ちなみに普段の仕事の流れもあって、たまたまRAW現像専用ソフトを使っていませんが、特に嫌いというわけではありません。そこで、私の周りではJPEGやTIFFデータを16ビットに拡張してRAWデータとして現像できる機能をいち早く搭載した市川ソフトラボラトリーの「SILKYPIX」を愛用している方が多いようなので、Mac版の「SILKYPIX Developer Studio 3.0」試用版をダウンロードして現在遊んでいます。

(5)市川ソフトラボラトリーのSILKYPIX Developer Studio 3.0(左)と水中撮影のデータを補正する機能を備えたSILKYPIX Marine Photography Pro 3.0(右)。Windows版はすでにSILKYPIX Developer Studio 4.0とSILKYPIX Developer Studio Proがリリースされているが、Mac版はまだ開発中

いままでRAW現像用ソフトは使用していませんでしたが、画像処理で「DxO FilmPack」というソフトを愛用しています。フランスのDxO Labs社が開発したPhotoshop用のプラグインで、日本ではソフトウェア・トゥーが販売しています。すでに入手困難なフィルムも含めて、さまざまな特性をシミュレーションするツールで、特別な宣伝をしていないのにヨーロッパーではかなり売れているそうです。

このツールの姉妹品としてリリースされている「DxO Optics Pro」もかなり気になっていますが、最新版でもR-D1のRAWデータには対応しておらず、JPEG画像での処理となってしまうのは残念なところです。まあ「DxO Optics Pro」は、カメラとレンズの情報を読み取って適切な処理を自動で行なうのが最大の「売り」ですから、R-D1のようにメタデータにレンズ情報が入らないカメラは対象外となっても仕方のないところです。ちなみにライカM8は6ビットコード付のMレンズなら情報を読み取れますが、やはり「DxO Optics Pro」のラインアップに加わっていません。

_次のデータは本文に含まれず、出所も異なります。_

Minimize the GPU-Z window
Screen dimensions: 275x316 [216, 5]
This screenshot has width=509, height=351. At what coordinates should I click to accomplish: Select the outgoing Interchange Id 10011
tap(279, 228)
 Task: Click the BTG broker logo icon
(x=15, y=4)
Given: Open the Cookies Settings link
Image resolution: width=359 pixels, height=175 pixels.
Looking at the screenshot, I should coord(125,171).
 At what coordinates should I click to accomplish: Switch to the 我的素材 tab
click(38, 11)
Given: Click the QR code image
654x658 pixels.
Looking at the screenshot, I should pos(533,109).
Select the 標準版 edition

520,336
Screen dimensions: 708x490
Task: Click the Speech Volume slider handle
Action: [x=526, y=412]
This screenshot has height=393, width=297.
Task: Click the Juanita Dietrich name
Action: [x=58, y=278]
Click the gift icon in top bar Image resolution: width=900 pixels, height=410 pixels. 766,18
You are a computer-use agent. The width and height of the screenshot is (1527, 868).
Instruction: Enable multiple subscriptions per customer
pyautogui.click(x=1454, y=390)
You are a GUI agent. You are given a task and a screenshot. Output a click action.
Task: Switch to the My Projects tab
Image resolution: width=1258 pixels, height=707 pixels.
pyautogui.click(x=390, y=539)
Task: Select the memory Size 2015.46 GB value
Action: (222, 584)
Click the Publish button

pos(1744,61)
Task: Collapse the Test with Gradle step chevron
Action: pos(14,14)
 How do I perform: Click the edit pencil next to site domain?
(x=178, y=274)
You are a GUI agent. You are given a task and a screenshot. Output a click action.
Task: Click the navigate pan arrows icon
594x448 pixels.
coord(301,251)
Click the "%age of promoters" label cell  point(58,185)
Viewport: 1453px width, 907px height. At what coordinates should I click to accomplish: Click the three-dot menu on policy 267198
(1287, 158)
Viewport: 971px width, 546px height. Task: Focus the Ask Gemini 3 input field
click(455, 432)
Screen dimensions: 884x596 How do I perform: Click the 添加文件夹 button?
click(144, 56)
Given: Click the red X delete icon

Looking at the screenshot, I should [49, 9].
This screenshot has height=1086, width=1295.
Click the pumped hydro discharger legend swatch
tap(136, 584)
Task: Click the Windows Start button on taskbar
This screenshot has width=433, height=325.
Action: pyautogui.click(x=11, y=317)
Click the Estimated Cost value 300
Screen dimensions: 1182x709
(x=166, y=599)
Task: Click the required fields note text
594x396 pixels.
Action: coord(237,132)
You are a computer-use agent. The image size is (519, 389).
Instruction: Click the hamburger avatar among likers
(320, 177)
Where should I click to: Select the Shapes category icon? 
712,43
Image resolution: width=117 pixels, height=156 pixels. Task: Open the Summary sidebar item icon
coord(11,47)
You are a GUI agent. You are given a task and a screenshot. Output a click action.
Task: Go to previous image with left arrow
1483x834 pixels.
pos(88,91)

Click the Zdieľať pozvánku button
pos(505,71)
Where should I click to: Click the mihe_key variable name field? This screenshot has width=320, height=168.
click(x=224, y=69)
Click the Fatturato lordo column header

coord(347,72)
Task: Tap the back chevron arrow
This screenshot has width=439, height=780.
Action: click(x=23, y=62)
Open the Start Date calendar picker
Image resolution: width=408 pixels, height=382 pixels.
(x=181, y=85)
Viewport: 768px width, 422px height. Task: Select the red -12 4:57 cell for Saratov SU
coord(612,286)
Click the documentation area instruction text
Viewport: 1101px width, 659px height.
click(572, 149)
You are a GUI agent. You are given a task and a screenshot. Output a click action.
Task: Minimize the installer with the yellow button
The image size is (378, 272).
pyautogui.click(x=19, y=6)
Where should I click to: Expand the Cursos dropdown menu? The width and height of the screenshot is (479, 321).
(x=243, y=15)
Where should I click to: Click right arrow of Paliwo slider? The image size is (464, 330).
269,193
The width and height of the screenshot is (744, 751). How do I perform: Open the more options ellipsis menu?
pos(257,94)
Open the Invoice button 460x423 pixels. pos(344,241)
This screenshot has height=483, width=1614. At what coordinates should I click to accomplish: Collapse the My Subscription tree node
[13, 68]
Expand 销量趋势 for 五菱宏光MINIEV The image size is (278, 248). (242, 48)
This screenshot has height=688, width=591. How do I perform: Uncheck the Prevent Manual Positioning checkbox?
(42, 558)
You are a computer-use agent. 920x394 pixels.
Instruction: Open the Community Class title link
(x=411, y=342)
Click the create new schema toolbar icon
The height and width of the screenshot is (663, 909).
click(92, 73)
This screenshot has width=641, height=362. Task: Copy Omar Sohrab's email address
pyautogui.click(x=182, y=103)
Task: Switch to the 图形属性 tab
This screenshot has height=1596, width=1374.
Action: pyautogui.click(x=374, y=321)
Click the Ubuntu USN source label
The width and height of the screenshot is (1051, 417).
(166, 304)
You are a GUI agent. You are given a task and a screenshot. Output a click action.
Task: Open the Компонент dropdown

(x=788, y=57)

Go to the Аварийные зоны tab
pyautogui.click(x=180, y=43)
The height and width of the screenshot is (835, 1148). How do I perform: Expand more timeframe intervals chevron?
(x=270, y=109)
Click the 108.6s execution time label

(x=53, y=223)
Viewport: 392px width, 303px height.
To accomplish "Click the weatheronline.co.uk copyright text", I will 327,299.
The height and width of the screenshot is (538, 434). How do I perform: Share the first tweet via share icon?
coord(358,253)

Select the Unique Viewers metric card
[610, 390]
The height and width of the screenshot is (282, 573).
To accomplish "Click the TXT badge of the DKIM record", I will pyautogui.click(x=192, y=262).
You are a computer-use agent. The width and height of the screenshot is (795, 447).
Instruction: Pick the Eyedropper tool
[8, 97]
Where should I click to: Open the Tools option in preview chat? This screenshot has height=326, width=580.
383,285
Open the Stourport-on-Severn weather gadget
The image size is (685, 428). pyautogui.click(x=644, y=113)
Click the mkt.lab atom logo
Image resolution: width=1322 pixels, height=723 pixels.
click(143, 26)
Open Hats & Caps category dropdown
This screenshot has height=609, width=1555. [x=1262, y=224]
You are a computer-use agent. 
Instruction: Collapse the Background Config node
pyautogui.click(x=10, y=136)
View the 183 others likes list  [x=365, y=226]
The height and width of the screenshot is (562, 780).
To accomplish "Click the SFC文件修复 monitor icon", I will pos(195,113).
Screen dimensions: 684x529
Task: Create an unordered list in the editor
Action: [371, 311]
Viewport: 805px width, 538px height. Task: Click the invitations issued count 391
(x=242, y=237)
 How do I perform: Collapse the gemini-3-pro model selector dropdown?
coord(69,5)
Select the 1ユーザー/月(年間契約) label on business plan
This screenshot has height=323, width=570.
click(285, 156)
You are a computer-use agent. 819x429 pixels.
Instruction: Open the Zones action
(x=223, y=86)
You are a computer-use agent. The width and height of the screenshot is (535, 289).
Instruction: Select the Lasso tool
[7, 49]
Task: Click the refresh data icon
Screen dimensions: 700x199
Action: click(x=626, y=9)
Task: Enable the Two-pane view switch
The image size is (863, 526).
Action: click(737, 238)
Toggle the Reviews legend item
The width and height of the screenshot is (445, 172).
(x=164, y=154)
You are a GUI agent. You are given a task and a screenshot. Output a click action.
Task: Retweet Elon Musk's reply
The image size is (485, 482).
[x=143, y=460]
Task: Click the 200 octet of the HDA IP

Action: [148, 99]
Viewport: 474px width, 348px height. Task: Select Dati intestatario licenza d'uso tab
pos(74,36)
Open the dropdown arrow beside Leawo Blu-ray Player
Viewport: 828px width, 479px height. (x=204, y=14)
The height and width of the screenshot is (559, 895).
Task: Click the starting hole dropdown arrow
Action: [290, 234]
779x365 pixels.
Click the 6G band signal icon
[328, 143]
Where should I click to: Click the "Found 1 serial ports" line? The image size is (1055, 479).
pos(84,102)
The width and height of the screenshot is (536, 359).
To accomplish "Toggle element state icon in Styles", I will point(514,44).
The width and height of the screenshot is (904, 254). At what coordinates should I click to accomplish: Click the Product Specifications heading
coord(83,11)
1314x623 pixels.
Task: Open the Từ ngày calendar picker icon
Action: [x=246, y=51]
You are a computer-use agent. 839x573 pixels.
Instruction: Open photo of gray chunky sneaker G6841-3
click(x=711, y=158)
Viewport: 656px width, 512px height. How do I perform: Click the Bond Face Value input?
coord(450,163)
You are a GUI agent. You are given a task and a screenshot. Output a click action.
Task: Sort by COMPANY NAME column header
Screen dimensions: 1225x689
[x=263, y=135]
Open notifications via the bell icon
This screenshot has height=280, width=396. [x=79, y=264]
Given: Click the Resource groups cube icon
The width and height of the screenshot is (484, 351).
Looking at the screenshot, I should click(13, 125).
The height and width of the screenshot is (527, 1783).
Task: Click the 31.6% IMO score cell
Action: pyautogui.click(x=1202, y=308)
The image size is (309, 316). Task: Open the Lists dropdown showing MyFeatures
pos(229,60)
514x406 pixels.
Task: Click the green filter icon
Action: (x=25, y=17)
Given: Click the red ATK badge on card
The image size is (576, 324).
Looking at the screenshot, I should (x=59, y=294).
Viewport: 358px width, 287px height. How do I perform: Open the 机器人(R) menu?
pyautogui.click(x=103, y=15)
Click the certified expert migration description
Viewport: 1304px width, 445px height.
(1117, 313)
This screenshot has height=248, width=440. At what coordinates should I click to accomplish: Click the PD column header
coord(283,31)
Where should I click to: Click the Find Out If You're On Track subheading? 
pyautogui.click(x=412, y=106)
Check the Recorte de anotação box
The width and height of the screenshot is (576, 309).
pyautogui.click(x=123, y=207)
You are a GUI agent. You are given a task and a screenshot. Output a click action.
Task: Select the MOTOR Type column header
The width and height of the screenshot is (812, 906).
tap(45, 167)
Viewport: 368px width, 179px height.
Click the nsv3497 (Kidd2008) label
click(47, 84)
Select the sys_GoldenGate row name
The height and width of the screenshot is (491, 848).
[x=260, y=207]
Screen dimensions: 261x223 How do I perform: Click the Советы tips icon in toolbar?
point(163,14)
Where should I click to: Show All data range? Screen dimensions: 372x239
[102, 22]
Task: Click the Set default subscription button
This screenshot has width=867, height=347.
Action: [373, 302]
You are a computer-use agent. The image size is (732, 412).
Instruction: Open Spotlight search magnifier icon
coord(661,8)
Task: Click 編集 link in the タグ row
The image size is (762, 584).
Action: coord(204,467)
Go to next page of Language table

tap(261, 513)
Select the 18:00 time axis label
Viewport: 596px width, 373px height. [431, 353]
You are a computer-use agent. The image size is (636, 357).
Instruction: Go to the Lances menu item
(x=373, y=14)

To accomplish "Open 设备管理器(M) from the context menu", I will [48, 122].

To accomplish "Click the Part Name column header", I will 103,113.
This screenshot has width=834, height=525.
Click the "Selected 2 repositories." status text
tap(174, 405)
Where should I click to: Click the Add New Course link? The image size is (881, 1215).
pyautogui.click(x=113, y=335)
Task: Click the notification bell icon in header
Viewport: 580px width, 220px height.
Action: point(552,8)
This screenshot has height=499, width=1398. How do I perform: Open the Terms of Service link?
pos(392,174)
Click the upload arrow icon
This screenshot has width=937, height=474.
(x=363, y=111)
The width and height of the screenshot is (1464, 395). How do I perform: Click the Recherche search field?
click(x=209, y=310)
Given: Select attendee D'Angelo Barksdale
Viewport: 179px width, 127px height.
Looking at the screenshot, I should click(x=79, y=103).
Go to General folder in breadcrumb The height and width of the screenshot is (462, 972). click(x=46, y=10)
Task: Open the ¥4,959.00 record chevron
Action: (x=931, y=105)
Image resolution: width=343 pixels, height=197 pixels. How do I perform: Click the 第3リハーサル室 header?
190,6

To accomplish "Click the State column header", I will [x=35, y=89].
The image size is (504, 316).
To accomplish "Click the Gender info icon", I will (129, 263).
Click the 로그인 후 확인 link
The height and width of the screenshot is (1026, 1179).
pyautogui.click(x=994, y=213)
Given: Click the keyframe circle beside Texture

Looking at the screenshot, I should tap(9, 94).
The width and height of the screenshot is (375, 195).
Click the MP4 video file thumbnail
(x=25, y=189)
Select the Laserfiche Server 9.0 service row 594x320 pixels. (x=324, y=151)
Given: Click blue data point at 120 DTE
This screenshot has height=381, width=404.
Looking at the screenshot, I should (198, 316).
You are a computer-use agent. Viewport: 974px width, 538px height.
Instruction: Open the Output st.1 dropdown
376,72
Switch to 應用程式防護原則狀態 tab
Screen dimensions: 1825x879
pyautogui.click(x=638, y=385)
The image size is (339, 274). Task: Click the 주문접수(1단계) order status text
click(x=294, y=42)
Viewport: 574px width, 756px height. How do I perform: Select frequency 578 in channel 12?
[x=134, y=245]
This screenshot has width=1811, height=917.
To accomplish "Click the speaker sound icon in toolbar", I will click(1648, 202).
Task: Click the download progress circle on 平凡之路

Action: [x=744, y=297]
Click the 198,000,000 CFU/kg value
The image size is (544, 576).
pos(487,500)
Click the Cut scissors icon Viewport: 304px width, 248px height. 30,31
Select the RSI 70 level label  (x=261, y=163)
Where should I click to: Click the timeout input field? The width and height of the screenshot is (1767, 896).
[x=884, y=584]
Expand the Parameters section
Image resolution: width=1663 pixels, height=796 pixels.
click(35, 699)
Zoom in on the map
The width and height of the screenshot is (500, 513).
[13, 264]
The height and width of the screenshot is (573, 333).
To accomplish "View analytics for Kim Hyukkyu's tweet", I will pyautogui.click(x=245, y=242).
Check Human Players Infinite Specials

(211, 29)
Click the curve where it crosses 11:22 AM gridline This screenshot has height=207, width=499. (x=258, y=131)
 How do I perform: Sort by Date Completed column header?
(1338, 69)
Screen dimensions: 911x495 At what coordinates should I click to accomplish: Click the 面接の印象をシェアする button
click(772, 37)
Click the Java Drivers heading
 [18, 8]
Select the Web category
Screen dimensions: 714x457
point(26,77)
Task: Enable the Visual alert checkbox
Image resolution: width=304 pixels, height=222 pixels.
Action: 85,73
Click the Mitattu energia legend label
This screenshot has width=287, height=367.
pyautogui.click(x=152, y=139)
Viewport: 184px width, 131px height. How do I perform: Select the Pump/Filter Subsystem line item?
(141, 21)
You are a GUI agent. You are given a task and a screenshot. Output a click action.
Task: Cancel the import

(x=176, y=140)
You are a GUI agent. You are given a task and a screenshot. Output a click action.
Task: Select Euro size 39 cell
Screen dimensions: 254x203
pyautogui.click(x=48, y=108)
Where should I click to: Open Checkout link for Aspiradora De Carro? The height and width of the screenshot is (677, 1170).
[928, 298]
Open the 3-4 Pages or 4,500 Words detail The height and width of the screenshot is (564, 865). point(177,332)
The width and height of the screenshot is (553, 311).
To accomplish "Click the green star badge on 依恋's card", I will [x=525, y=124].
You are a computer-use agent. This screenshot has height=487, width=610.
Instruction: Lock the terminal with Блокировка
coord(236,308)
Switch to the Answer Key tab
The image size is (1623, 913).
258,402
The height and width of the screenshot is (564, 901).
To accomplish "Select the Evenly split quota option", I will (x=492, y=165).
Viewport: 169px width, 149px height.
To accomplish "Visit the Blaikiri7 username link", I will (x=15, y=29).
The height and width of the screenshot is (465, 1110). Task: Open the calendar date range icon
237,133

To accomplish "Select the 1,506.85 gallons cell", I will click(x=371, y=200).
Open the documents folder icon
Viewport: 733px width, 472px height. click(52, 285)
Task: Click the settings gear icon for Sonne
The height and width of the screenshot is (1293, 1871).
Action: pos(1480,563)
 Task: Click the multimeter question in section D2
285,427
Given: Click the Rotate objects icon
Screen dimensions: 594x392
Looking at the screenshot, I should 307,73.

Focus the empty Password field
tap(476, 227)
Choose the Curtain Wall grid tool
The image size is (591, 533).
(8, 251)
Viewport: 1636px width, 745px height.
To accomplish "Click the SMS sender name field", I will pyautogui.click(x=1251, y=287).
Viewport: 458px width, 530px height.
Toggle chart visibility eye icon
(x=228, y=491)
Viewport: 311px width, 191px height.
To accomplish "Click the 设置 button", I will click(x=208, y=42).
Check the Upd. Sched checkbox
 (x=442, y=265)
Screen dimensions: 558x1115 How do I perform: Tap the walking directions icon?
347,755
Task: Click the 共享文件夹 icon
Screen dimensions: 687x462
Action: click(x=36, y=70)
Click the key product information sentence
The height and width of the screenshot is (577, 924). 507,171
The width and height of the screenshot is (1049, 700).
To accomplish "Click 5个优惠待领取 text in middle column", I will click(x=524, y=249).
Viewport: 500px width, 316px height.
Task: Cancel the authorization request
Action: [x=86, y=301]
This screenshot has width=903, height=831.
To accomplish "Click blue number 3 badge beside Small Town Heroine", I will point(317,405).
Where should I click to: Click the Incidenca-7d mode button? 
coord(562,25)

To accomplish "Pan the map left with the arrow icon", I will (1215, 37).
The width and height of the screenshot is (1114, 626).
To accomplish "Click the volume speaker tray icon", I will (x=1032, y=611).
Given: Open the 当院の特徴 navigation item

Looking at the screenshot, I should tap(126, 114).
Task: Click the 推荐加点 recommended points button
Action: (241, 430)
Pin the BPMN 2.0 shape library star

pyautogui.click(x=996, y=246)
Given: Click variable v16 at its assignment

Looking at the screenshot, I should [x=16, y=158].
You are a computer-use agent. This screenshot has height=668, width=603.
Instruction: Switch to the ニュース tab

(6)ソフトウェア・トゥーが日本で販売しているフィルムのシミュレーションが可能な「DxO FilmPack」(左)とRAW現像ソフトの「DxO Optics Pro」(右)。残念ながら「DxO Optics Pro」はR-D1とM8には未対応

いよいよ夜間での撮影を開始

ということで夜景撮影です。今回は開放値が2.0と明るめのフォクトレンダーULTRON 28mm F2の真価が発揮されるというわけです。しかし、やはり当然というか、まだまだレンジファインダに慣れきっていない私はミスの連続。焦らずじっくりのはずが、ついつい焦って小走りに撮影することを繰り返してしまいました。

ところで、注意していても画面に人が入ってしまうことがあります。特にシャッターを切った瞬間に、前方の横道から人が飛び出してこちらに向かってくるといった場合は、かなり困ってしまいます。このような時は慌てずカメラを構えてそのままの姿勢を貫き、こちらに向かってくる人がある程度近寄ってきたところで、一端ファインダから目を離し、もう一度カメラを構えることで「あなたを撮しているわけではない」という状況を作り出すことができます。焦ってそそくさとその場を立ち去ったほうが絶対に怪しいですからね。

(7)都営浅草線西馬込駅での車内。瞬間的に車内に誰もいない状況となったときに撮影。この静けさはなんとなく不気味でした。ULTRON 28mmはディストーションを気にしなくていいので、このようなシーンでの構図決定は逆に慎重に決める必要があります。(ULTRON 28mm F2)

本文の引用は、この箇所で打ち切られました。